Task brief: Copy all lines of the listing that include the string "blue".
= Beginning of Section =
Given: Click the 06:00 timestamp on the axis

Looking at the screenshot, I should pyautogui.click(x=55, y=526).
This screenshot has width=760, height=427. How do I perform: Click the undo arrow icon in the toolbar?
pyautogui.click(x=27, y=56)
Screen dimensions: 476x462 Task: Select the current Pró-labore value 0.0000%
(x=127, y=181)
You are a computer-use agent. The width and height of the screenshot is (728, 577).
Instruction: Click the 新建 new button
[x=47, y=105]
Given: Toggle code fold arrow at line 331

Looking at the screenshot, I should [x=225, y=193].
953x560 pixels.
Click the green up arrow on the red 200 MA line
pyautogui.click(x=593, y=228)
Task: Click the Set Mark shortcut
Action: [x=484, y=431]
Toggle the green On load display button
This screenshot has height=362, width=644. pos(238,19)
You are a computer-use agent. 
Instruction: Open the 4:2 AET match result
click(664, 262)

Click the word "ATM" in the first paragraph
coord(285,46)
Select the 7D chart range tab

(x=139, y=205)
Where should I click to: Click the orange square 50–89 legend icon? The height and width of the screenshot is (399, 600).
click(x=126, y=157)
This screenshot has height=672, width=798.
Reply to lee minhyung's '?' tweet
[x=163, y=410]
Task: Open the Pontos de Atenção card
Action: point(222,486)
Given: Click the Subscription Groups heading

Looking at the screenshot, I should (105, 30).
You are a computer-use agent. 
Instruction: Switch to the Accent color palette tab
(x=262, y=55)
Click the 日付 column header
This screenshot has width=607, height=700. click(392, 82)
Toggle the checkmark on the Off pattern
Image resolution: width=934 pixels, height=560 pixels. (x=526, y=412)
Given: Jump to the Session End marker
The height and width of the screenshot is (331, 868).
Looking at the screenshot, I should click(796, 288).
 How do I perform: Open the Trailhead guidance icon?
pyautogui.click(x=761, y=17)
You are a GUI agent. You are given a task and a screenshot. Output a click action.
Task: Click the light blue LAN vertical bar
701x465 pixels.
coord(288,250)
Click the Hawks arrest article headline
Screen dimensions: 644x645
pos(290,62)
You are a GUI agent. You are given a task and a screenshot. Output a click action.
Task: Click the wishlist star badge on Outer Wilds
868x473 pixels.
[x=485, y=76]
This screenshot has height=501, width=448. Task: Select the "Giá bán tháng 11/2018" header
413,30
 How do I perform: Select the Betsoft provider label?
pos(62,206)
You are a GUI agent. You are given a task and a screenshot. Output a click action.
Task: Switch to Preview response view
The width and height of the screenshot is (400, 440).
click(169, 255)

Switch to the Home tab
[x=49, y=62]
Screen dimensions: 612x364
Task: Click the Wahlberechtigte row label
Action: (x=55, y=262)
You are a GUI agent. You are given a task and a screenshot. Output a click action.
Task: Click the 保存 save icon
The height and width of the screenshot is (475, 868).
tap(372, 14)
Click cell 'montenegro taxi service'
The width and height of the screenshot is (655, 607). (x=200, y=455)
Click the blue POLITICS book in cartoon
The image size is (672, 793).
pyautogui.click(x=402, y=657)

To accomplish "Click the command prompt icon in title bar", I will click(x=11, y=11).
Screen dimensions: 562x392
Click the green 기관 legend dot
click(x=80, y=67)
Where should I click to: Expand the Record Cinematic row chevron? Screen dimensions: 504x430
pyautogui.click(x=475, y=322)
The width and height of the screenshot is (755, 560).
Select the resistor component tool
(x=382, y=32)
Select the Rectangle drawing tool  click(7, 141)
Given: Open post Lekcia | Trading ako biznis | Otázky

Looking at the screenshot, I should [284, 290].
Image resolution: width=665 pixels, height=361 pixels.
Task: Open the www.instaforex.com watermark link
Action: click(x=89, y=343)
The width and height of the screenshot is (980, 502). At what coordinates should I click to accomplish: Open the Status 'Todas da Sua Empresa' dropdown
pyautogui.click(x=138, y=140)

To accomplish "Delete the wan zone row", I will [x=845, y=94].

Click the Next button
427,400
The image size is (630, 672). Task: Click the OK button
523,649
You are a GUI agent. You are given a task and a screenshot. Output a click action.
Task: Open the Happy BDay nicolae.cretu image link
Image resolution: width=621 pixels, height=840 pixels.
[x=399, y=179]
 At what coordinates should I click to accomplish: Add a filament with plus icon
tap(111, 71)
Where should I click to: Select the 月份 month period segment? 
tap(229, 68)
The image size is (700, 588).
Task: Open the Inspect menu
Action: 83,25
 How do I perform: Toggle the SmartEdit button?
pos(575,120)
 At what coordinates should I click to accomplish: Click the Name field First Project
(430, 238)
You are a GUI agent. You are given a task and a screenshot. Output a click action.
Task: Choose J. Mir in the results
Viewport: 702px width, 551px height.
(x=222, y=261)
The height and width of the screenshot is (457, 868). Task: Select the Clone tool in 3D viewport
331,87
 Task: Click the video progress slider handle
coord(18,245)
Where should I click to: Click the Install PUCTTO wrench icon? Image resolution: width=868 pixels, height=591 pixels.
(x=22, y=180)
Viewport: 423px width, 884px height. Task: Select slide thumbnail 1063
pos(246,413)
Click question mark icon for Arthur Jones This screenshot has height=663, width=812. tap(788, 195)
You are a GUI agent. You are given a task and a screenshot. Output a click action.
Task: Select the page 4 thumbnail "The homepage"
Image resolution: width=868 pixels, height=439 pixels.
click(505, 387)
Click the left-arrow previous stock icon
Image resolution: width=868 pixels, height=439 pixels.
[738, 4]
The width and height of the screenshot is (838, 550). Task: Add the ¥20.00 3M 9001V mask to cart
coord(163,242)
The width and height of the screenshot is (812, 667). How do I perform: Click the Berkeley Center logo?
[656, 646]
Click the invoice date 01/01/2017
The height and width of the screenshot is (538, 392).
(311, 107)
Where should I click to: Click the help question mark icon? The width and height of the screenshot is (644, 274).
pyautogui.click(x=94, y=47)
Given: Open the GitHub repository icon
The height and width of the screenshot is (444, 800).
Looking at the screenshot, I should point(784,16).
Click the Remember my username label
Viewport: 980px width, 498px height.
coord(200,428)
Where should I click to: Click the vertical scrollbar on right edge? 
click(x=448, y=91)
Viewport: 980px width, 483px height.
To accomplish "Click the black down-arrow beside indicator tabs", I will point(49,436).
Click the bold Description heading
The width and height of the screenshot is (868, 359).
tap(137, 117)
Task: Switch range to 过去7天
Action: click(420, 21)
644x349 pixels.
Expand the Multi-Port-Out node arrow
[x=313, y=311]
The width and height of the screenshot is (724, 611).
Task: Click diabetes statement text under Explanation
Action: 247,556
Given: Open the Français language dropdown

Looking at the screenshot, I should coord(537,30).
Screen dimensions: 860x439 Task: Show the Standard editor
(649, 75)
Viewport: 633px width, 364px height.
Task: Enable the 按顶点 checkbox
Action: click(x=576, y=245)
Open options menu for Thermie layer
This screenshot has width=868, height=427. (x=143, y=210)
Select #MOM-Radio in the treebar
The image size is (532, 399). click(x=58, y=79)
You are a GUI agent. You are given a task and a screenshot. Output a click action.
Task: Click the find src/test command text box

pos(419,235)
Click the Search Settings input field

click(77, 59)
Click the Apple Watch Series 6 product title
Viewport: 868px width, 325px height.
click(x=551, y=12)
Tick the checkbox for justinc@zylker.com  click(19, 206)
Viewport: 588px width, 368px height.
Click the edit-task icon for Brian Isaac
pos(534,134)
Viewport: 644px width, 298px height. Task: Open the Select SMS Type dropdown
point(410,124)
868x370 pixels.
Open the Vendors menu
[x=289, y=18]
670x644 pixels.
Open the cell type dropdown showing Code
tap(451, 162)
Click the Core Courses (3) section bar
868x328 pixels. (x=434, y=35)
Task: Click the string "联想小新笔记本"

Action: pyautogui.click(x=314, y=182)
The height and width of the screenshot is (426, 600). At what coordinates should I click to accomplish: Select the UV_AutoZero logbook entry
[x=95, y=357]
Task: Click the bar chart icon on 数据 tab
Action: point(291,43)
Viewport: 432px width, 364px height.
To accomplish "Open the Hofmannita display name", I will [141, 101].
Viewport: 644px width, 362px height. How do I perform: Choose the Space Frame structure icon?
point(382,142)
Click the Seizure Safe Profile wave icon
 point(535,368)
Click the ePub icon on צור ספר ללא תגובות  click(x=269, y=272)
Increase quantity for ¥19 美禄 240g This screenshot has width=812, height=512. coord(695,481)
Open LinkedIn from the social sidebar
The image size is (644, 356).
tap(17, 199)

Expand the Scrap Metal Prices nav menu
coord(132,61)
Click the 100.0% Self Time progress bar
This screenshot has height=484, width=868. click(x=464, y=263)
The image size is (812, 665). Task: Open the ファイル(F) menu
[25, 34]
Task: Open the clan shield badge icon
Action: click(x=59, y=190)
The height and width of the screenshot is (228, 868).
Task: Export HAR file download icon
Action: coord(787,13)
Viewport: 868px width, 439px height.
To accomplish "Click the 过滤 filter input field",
= End of Section =
Task answer:
Task: Click the light blue LAN vertical bar
Click the blue POLITICS book in cartoon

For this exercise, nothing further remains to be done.